Given passage:
------------------------------

During a ceremony on a brisk afternoon, a statue in Jan Karski’s likeness was unveiled in front of the De Lamar Mansion, the Polish Consulate’s residence on East 37th Street. Karski, who died in 2000, was an underground courier during the war who has been credited with relaying information to Allied leaders, including President Franklin D. Roosevelt and Winston Churchill.
“He saw, he knew, and he reacted,” a special envoy for the president of Poland, Ewa Junczyk-Ziomecka, said yesterday. “He was a man of action.”
Yesterday’s ceremony coincided with the Polish Independence Day and Veterans Day, when thousands of American veterans marked the day by marching up Fifth Avenue in a parade.
“November 11th is an important date for Poland, for America, and for the world,” Poland’s consul general, Krzysztof Kasprzyk, said. “It is fitting that we should honor Jan Karski at this time.”
Other dignitaries offered similar praise. “He did something that few people — heroic or otherwise — would do,” Mayor Koch said. “He reached outside his nation and he sought to save the Jewish people.”
Mr. Koch added that Karski’s testimony fell on deaf ears. “If they had believed him, they could have saved millions of people,” he said. Born Jan Kozielewski in Poland in 1914, Karski was a Catholic diplomat who joined the Polish army in 1939 at the start of World War II. In September of that year, the Russian army captured his unit, and Karski — his underground pseudonym — became a prisoner of war.
After managing to escape, Karski joined a developing underground movement in Warsaw. He subsequently went on several missions to relay information to France and other Allied countries about the war. During that time, he was captured several times but managed to escape.
Notably, Karski elected to visit the Warsaw ghetto, where thousands of Polish Jews had been sent. He also chose to infiltrate a labor camp, becoming a witness to the killing of Jews and other Nazi prisoners.
In 1943, Karski secured an audience with Roosevelt, and he used the opportunity to tell the American president about what he saw. He would later meet with the likes of Churchill.
“People didn’t believe the message that Jan Karski brought from Poland,” the chief rabbi of Tel Aviv, Israel, Yisrael Meir Lau, said yesterday.
“He just said he did what had to be done,” a former ambassador of Poland to Israel, Maciej Kozlowski, said.
Karski became an American citizen in 1954, and for four decades was a professor of European studies at Georgetown University, where President Clinton was one of his students.
Yesterday, Mr. Kasprzyk read a statement from Mr. Clinton: “The life of Jan Karski is an inspirational story of one man with the courage to speak with truth … even in the face of unimaginable danger.”

------------------------------

Stored rows:
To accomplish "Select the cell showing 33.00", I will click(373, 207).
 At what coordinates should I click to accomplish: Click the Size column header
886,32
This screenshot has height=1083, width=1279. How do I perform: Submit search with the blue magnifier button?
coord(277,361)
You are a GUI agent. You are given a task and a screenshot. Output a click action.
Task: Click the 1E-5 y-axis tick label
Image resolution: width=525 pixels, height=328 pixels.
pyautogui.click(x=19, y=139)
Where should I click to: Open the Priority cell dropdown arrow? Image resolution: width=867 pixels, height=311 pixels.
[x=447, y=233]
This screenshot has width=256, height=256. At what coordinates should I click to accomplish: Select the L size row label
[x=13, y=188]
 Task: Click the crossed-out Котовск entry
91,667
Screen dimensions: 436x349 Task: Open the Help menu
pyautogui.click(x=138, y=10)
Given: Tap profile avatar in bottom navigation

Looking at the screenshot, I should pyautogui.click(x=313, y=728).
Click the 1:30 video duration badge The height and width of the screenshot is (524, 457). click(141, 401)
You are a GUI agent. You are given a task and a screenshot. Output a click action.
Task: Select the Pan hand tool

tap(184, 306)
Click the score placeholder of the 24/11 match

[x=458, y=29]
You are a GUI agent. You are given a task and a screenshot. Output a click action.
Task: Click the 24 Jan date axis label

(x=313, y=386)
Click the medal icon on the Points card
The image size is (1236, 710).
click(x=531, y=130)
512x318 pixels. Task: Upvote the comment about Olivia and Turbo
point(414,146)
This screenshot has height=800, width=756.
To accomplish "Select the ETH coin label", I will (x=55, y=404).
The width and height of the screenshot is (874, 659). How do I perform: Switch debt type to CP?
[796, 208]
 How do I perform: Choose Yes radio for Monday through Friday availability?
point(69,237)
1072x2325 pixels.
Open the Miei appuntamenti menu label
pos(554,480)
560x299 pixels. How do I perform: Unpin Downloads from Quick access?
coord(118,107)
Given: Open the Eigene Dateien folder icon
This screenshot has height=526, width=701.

------------------------------

Required task: Rewrite the part of the Jan Karski statue article that opens with the words "Other dignitaries offered" and closes with "managed to escape.", changing "prisoner of war" to "captive".

Answer in full:
Other dignitaries offered similar praise. “He did something that few people — heroic or otherwise — would do,” Mayor Koch said. “He reached outside his nation and he sought to save the Jewish people.”
Mr. Koch added that Karski’s testimony fell on deaf ears. “If they had believed him, they could have saved millions of people,” he said. Born Jan Kozielewski in Poland in 1914, Karski was a Catholic diplomat who joined the Polish army in 1939 at the start of World War II. In September of that year, the Russian army captured his unit, and Karski — his underground pseudonym — became a captive.
After managing to escape, Karski joined a developing underground movement in Warsaw. He subsequently went on several missions to relay information to France and other Allied countries about the war. During that time, he was captured several times but managed to escape.